Friday 27 February 2015

Over-explaining

This will be hopefully be a short blog post as I have an obsessive need to over-explain my reasoning for everything in my life. I write that now, in the hopes that I can curb my obsessive need to explain my need to over-explain for the purpose of this blog post.

Everything I do, think and feel has a reason and explanation. I am sure this is the case for everyone though. I am constantly analysing and over-analysing myself, my thoughts, feelings and behaviours trying to understand myself better, improve ways I do things and improve my character. I am always trying to see myself as I truly am and find my blind spots so I am aware of it. I find constructive criticism (in small doses when I am prepared for it) a welcome and helpful aspect of learning about myself. I am obsessed with understanding myself and seeing myself as I truly am, not how I like to think of myself. My obsession with understanding myself has helped me to work through a lot of issues quickly. In other cases it causes misunderstandings, arguments and upsets as I always feel a need to explain why I do, act or react the way I do. I go over the top with my explaining. I over-explain in minute detail my reasons why.
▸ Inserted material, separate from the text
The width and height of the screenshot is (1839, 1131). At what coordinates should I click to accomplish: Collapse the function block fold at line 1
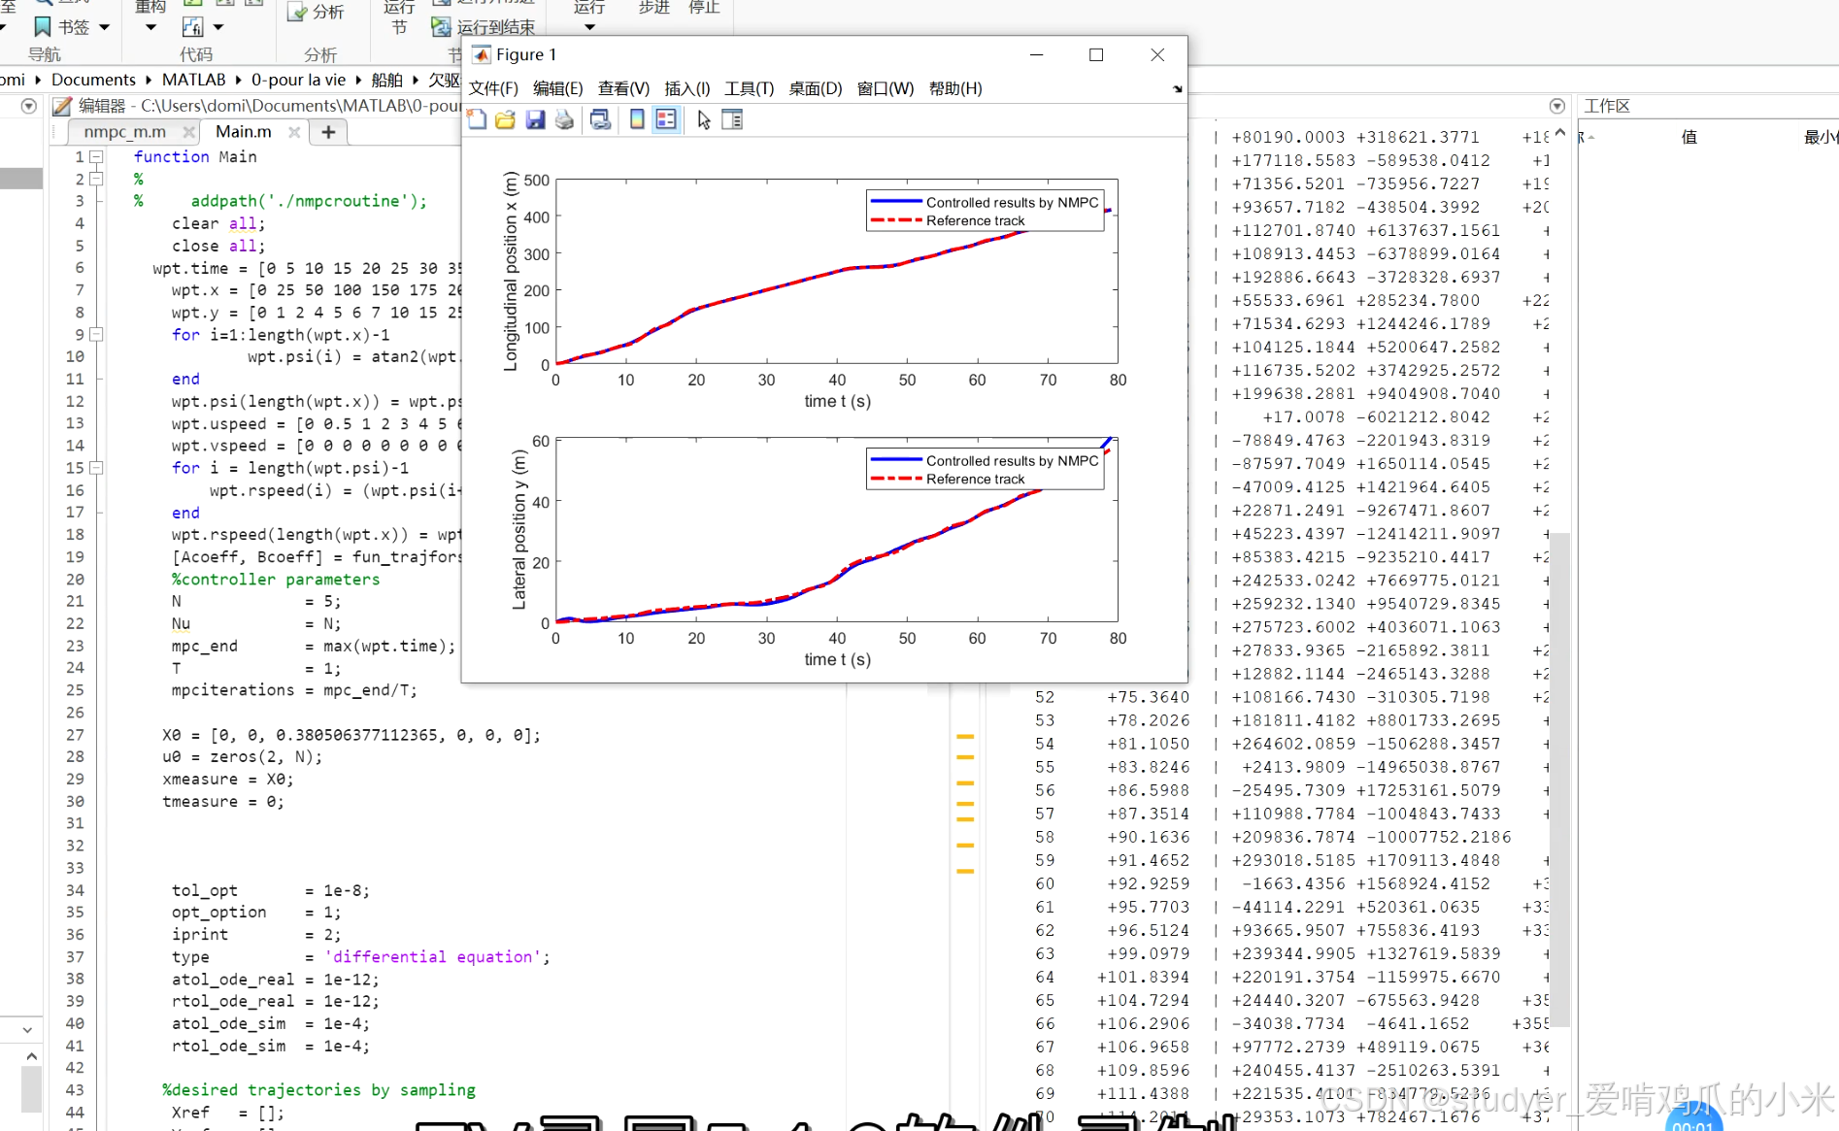(96, 156)
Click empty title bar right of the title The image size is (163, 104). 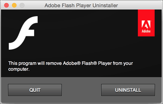point(139,5)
Any hint of not being heard or misunderstood by another and I will unleash a perversating torrent of reasons explaining my behaviour on the other person. I find it hard to stop doing this until I am satisfied that I am fully understood and heard by the other person. Meanwhile the other person must find it intense, confronting and overwhelming. I get the feeling that my need to explain every aspect and reason why for whatever it is is a turn off and isolates me from people. I find this upsetting as I want to connect with people. It is really difficult for me not to respond and over-explain myself when I am feeling triggered.

My need to over-explain comes from years of being misunderstood, not being able to explain myself due to not having the language, self-awareness or knowledge of what was going on for me, and not feeling heard. It is my biggest trigger.

Being invalidated, not listened to or misunderstood is a major trigger for me. After years of constantly being misunderstood, invalidated and not having the language to express myself as a child and teenager. I am now super sensitive to any hint of feeling this way. I get anxious, upset and feel like my world is being turned upside down. It is really difficult for me not to react when I am triggered by not feeling heard, understood or validated.

Atrus gets the worst of it as I know him best and feel most comfortable around him. It is easiest for me to talk to him about whatever is bothering me. He gets really tired of me over-explaining myself and repeating myself constantly. It can and has become a vicious cycle between us. He tells me he understood it the first time. Once I get started in my perseverating over-explaining torrent it is difficult to stop. We both end up feeling frustrated and angry because my need to over-explain is going nowhere. Thankfully Atrus is very understanding of me. I have over-explained to him my need to over-explain my reasoning so he gets it. I am trying to curb my need to over-explain everything. It is very difficult.

I have over-explained in other situations with people I don't know as well and it hasn't ended well. I end up too worn out, upset and anxious to keep explaining myself. e.g. During my 7 week Facebook break last year  I sought out a psychologist and had a couple of sessions with her. The first one was ok. The second one was horrible and upsetting. My need to over-explain things lead to it not working out with this psychologist. She did not understand me which led to me perseverating verbally, with her analyzing everything I said to mean something I didn't mean. It was frustrating and upsetting. It became a vicious cycle of me repeating myself and her analyzing me. Me trying to correct her and explain myself and her analyzing it to mean something else. I was in shutdown by the end of the appointment and felt she was treating me like a child. I left the appointment and ran to the toilet and cried, sobbed uncontrollably actually. It was awful. I never went back to see her. So unhelpful and unsupportive.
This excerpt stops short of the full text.